Karl Holmqvist, “Here’s Good Looking @U, Kid,” Gavin Brown’s Enterprise, New York, 2015.

In collaboration with Holmqvist, Rirkrit ­Tiravanija placed five televisions in the backroom of the gallery that occasionally played his “Untitled 2014 (Karl Holmqvist Reads),” a series of video portraits of Holmqvist. Variously set in casual domestic spaces, Holmqvist reads from his work with his charming, stilted pace as he repeats word games and found phrases. The scenes are simple. In one, Holmqvist sits on a balcony in a tank top with a thin scarf draped around his neck, a table of flowers behind him. He reads. This is what Holmqvist does best. While poetry, even poetry in the art world, remains mostly out of reach of art’s markets, Holmqvist, in so thoroughly incorporating it into a gallery setting – including some of the largest and most desirable in North America and Europe, like Gavin Brown – establishes a particularly mercurial space for himself, one that seemingly resists the market even as it finds itself a participant in it.
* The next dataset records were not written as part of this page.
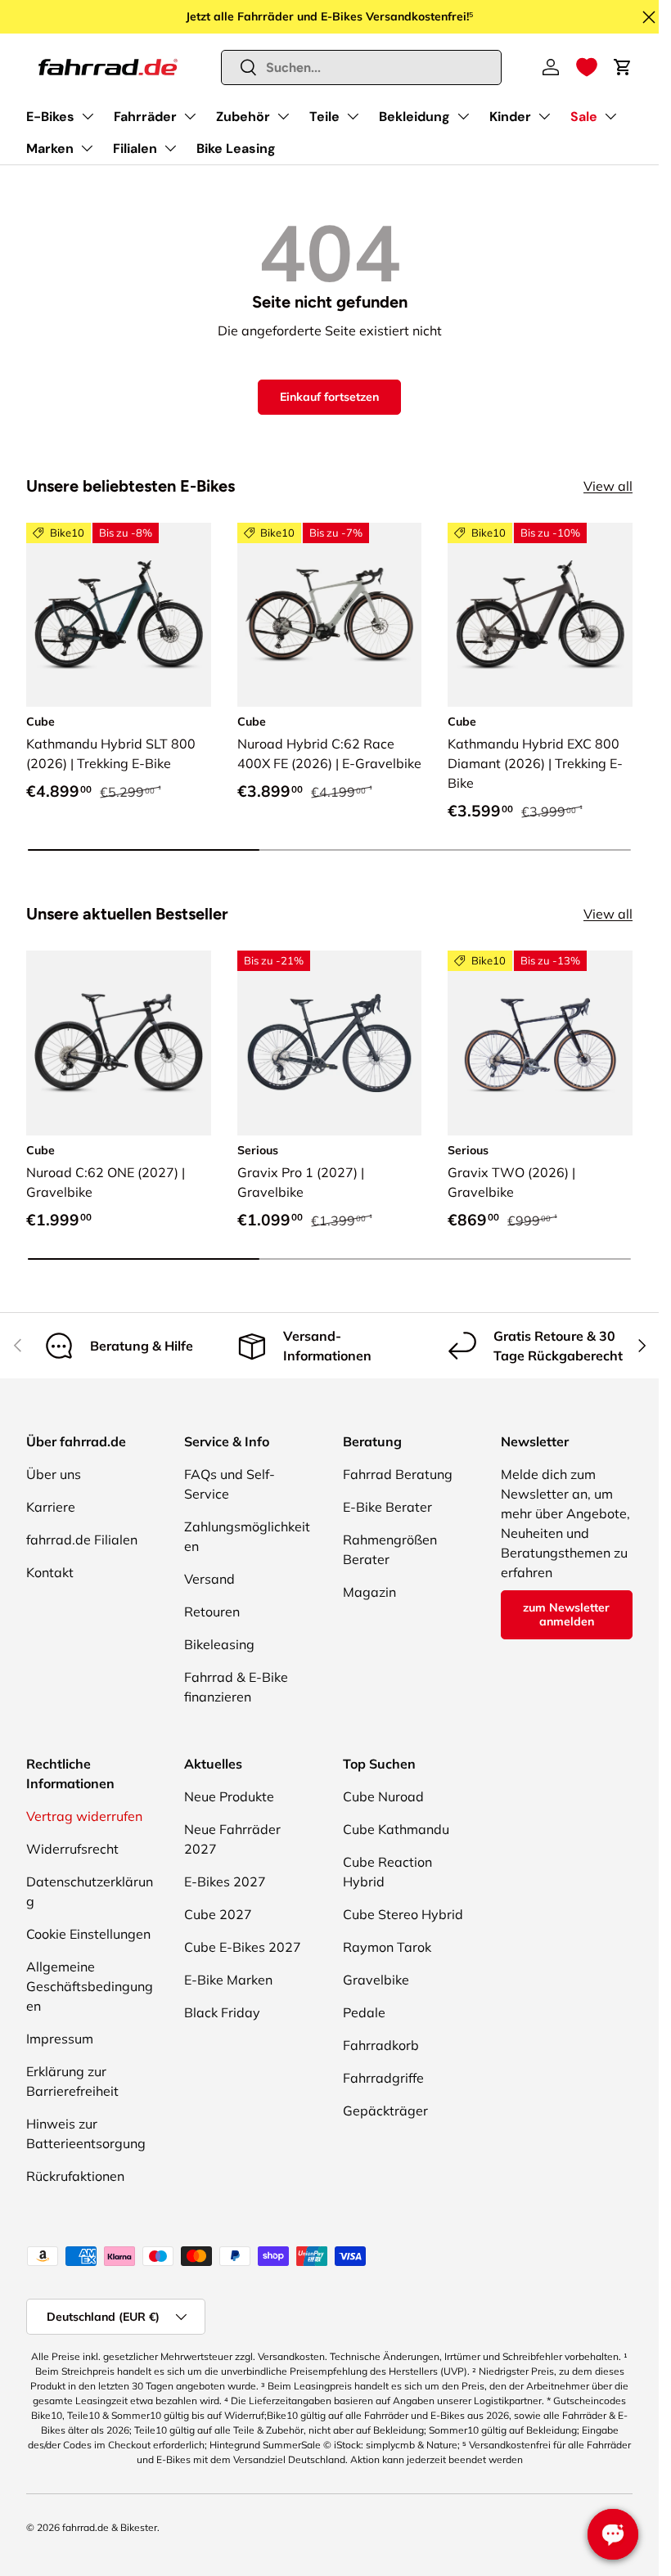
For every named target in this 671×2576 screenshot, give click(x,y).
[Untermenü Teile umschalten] (353, 116)
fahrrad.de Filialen (81, 1539)
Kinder (510, 116)
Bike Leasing (236, 148)
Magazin (369, 1592)
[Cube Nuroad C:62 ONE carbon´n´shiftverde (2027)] (118, 1043)
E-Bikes (50, 116)
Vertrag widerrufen (84, 1816)
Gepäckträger (385, 2110)
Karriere (50, 1507)
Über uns (53, 1474)
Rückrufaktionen (75, 2176)
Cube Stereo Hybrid (403, 1914)
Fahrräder (145, 116)
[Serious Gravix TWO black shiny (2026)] (540, 1043)
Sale (583, 116)
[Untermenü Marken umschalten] (87, 148)
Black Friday (222, 2012)
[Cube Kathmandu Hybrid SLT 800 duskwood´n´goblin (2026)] (118, 615)
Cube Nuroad (383, 1796)
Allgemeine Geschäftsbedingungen (89, 1986)
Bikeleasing (219, 1644)
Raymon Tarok (387, 1947)
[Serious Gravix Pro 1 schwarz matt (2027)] (329, 1043)
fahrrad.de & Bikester (109, 2527)
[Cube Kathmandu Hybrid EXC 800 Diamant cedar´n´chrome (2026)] (540, 615)
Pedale (364, 2012)
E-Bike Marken (228, 1979)
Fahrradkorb (381, 2045)
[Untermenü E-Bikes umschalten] (87, 116)
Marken (50, 148)
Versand (209, 1579)
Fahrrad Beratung (398, 1474)
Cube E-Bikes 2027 (242, 1947)
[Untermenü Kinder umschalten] (544, 116)
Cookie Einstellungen (88, 1934)
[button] (587, 67)
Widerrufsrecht (72, 1849)
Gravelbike (376, 1979)
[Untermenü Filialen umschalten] (170, 148)
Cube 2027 (218, 1914)
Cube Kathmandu (396, 1829)
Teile (324, 116)
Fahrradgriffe (383, 2078)
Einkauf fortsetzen (329, 396)
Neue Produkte (229, 1796)
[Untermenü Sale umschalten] (610, 116)
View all (608, 486)
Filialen (135, 148)
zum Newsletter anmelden (566, 1614)
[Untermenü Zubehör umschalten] (283, 116)
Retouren (212, 1611)
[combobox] (361, 67)
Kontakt (50, 1572)
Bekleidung (414, 116)
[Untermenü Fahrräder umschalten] (190, 116)
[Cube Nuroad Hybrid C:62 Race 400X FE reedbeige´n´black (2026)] (329, 615)
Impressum (59, 2038)
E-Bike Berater (387, 1507)
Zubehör (243, 116)
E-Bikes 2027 (225, 1881)
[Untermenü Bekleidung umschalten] (463, 116)
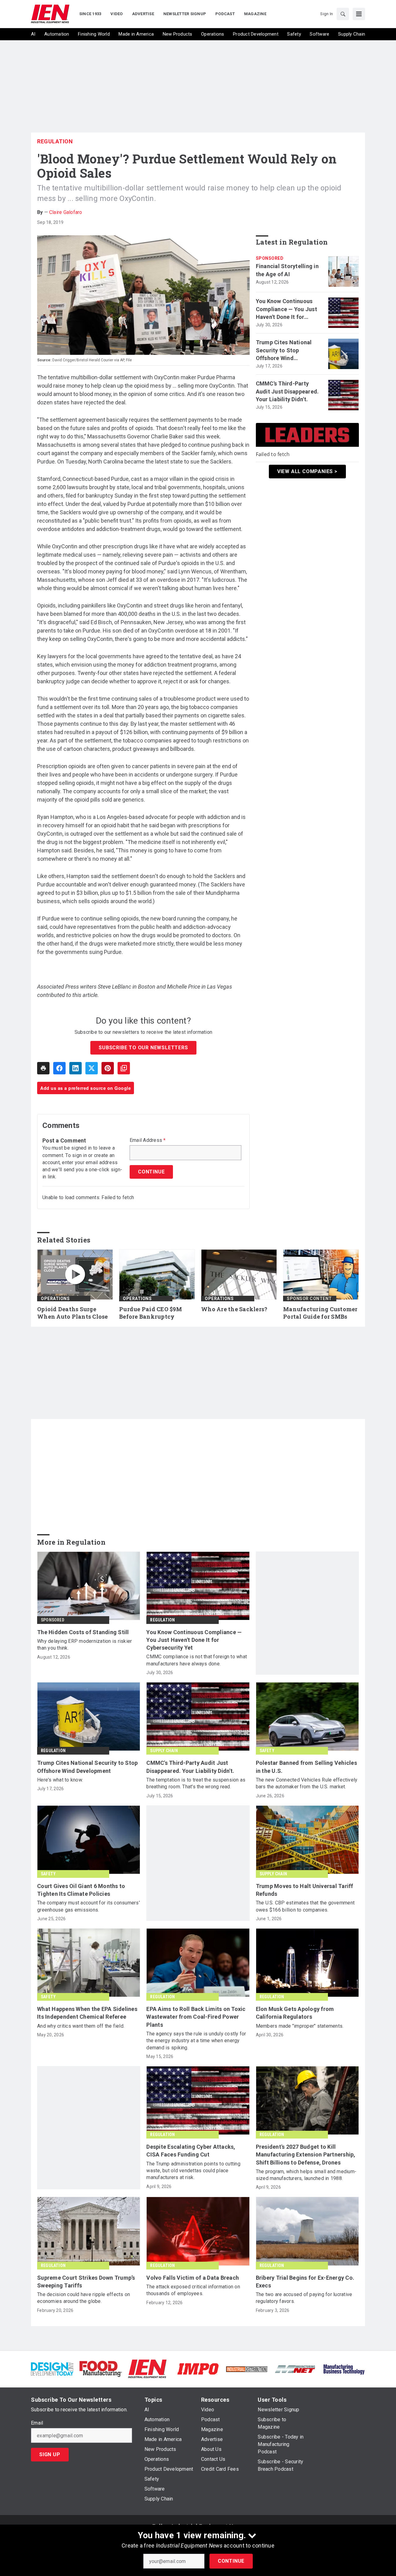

Unlike Tiravanija’s work, which demands audience participation, Holmqvist’s work relies on language and poetry to invite our attention, often coyly:

Tiravanija’s videos return the artist to his mesmerizing performances, the strength of which has always seemed to lie in their unabashed smallness. Against the show’s overwhelming scale, Holmqvist and Tiravanija presented poetry at its simplest, a throwback to its life on American public access TV in the 1980s and 90s with shows like “Poetry Spot,” which featured poets reading in mostly empty rooms or on rooftops. Likewise, the room where Karl sits in “Untitled” doesn’t contain large paintings or writing on the walls or over-large sculptures; instead, it contains Karl, whom I had been looking for all along.